VEX GO toepassen
Verbinding met VEX GO
Bij de Ocean Emergency Unit gebruiken leerlingen de VEX GO Kit om de Code Base-robot te bouwen en programmeren. Hiermee navigeert hij door een doolhof en verzamelt hij afval uit de oceaan. Studenten zullen naast de Code Base ook aan een bouwcomponent werken. Ze moeten een extensie ontwerpen en bouwen die ze aan hun Code Base-robot kunnen bevestigen en die items kan verzamelen.
Met behulp van Builds kunnen leerlingen praktische 3D-weergaven maken van de concepten die ze leren. Studenten oefenen en ontwikkelen hun ruimtelijk inzicht door het mentale beeld dat ze hebben van een bepaald bouwwerk te ontleden. Ze krijgen de opdracht om dat beeld via schetsen over te brengen en iets te bouwen dat voldoet aan de criteria die in het Lab zijn vastgelegd.
Naarmate leerlingen vorderen in de module, wordt hen gevraagd de instructies voor het bouwen van de Code Base-robot te volgen voordat ze hun eigen uitbreiding bouwen. Studenten worden gevraagd om in groepen te werken aan de bouw. Door in groepen te werken krijgen leerlingen de kans om met behulp van ruimtelijke taal te beschrijven hoe de onderdelen met elkaar in verbinding staan. Tijdens het ontwerpen van hun uitbouw documenteren studenten hun ideeën en schetsen, zodat ze deze met anderen kunnen delen. Ook leggen ze hiermee een basis voor het bouwproces. Enkele voorbeelden kunnen zijn: "Dit stuk ligt bovenop dat stuk" of "Ik ga dit stuk gebruiken om de extensie aan dit deel van de Code Base-robot te bevestigen."
Gedurende de module gebruiken studenten VEXcode GO om hun robot door verschillende cursussen te loodsen terwijl ze codeeruitdagingen voltooien. Studenten maken gebruik van hun ruimtelijk inzicht om mentaal in kaart te brengen hoe de robot moet bewegen en hoe hij afval uit de oceaan moet oppakken aan de hand van de uitdagingen in de unit. Leerlingen moeten richtinggevende woorden gebruiken als ze Drivetrain-opdrachten gebruiken (bijvoorbeeld 90 graden naar rechts draaien) om pseudocode voor hun projecten te maken. Ook maken ze gebruik van gebaren als ze met hun groep en hun leraar communiceren.
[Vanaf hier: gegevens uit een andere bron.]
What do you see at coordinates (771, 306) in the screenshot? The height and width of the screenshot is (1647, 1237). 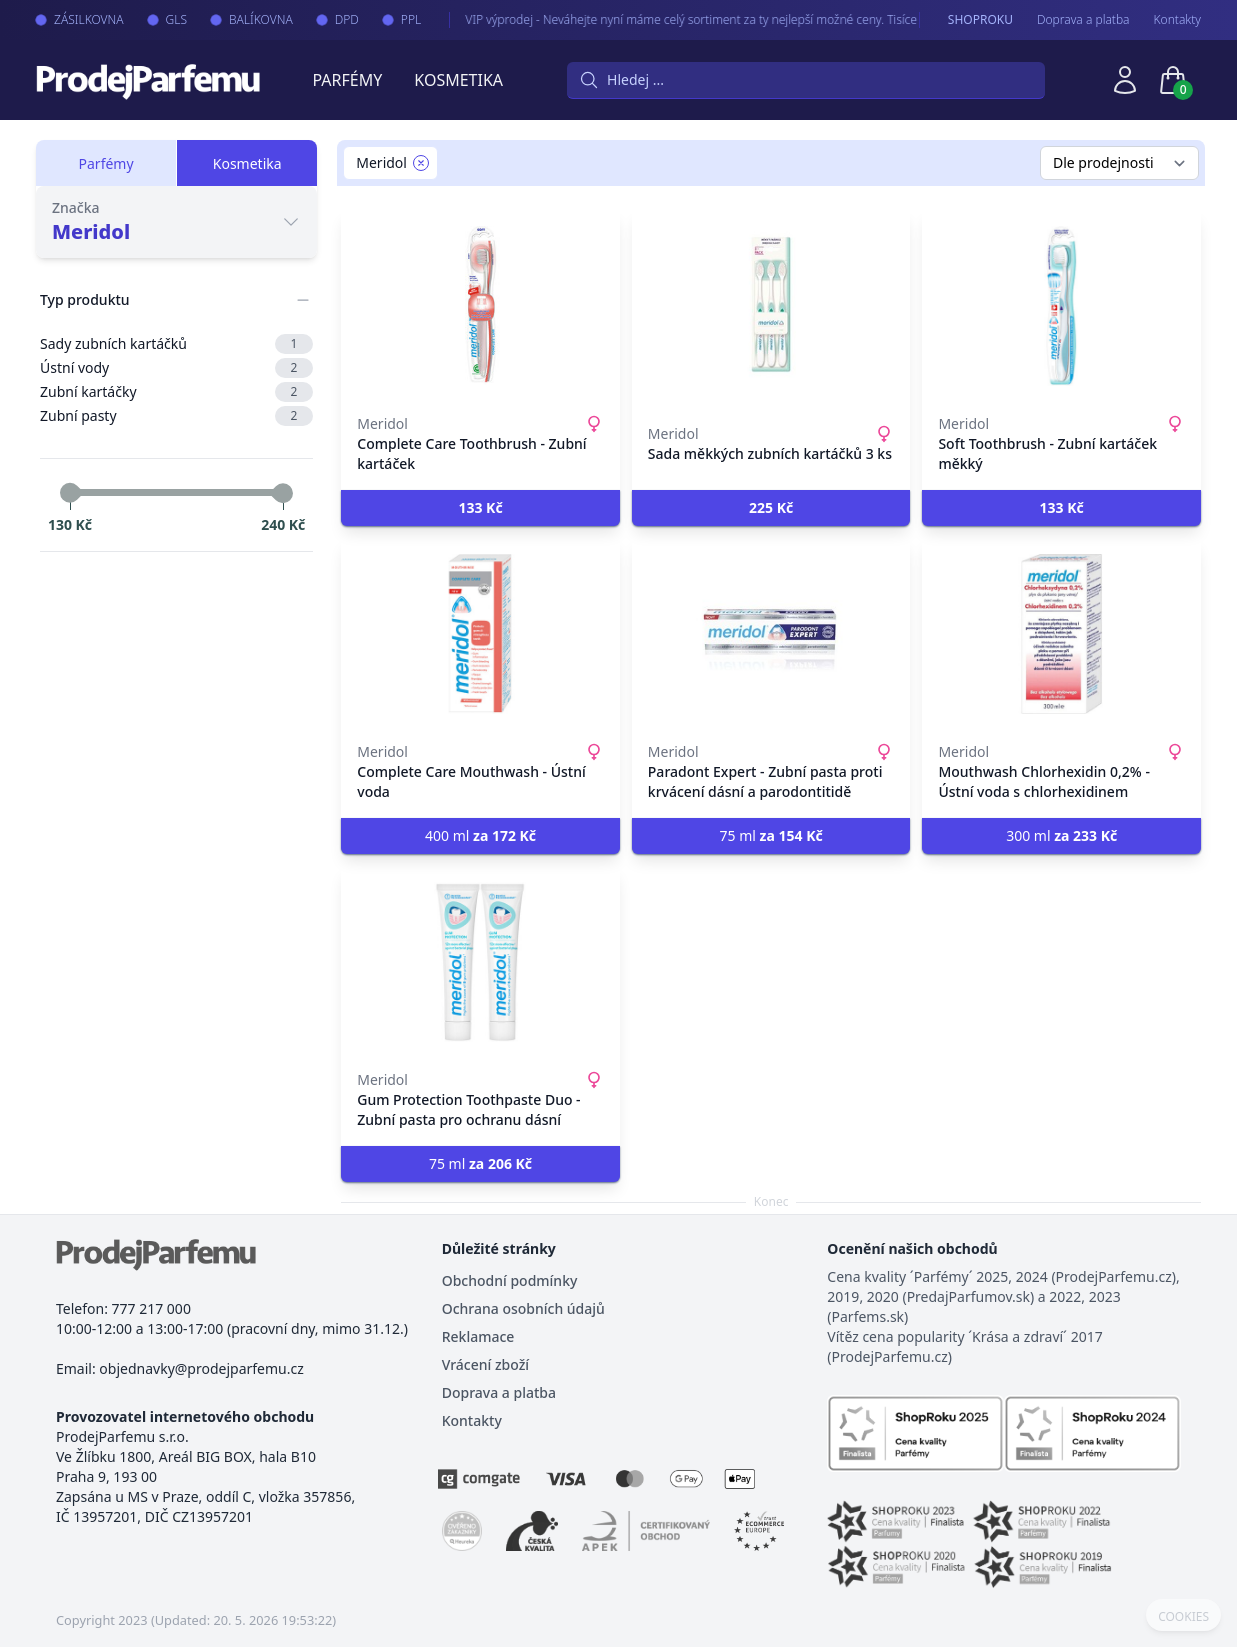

Op deze manier kunnen studenten hun ruimtelijk inzicht ontwikkelen door middel van zowel programmeer- als technische uitdagingen.
Lesgeven in coderen
In deze module maken studenten kennis met verschillende coderingsconcepten, zoals decompositie en sequentie. De labs binnen deze unit volgen een vergelijkbaar format:
- Erbij betrekken:
- Leraren helpen leerlingen om een persoonlijke connectie te maken met de concepten die in het Lab worden behandeld.
- Toneelstuk:
- Instructie: Leraren introduceren de codeeruitdaging. Zorg ervoor dat de studenten het doel van de uitdaging begrijpen.
- Model: Leraren introduceren opdrachten die ze bij het maken van hun project zullen gebruiken om de uitdaging te voltooien. Modelleer de opdrachten door VEXcode GO te projecteren of door fysieke representaties van de blokken te tonen. Voor labs die pseudocode gebruiken, laat je studenten zien hoe ze hun projecten kunnen plannen en de bedoeling ervan kunnen schetsen.
- Faciliteren: Leraren krijgen opdrachten om met leerlingen een discussie aan te gaan over de doelen van hun project, het ruimtelijk redeneren dat bij de uitdaging hoort en hoe ze onverwachte uitkomsten van hun projecten kunnen oplossen. Tijdens deze bespreking wordt ook gecontroleerd of de leerlingen het doel van de uitdaging begrijpen en weten hoe ze de opdrachten correct moeten gebruiken.
- Herinnering: Leraren zullen leerlingen eraan herinneren dat hun eerste poging om de oplossing te maken, niet altijd correct zal zijn of in één keer goed zal verlopen. Stimuleer meerdere herhalingen en herinner leerlingen eraan dat vallen en opstaan een belangrijk onderdeel is van het leerproces.
- Vraag: Leraren betrekken leerlingen bij een discussie waarin ze de concepten uit het Lab verbinden met toepassingen in de echte wereld. Enkele voorbeelden hiervan zijn: "Heb je ooit ingenieur willen worden?" of "Waar heb je in je leven robots gezien?"
- Deel:
- Studenten krijgen de kans om op verschillende manieren te communiceren wat ze hebben geleerd. Met behulp van het Keuzebord krijgen leerlingen een stem en keuze hoe zij hun leerproces het beste kunnen presenteren.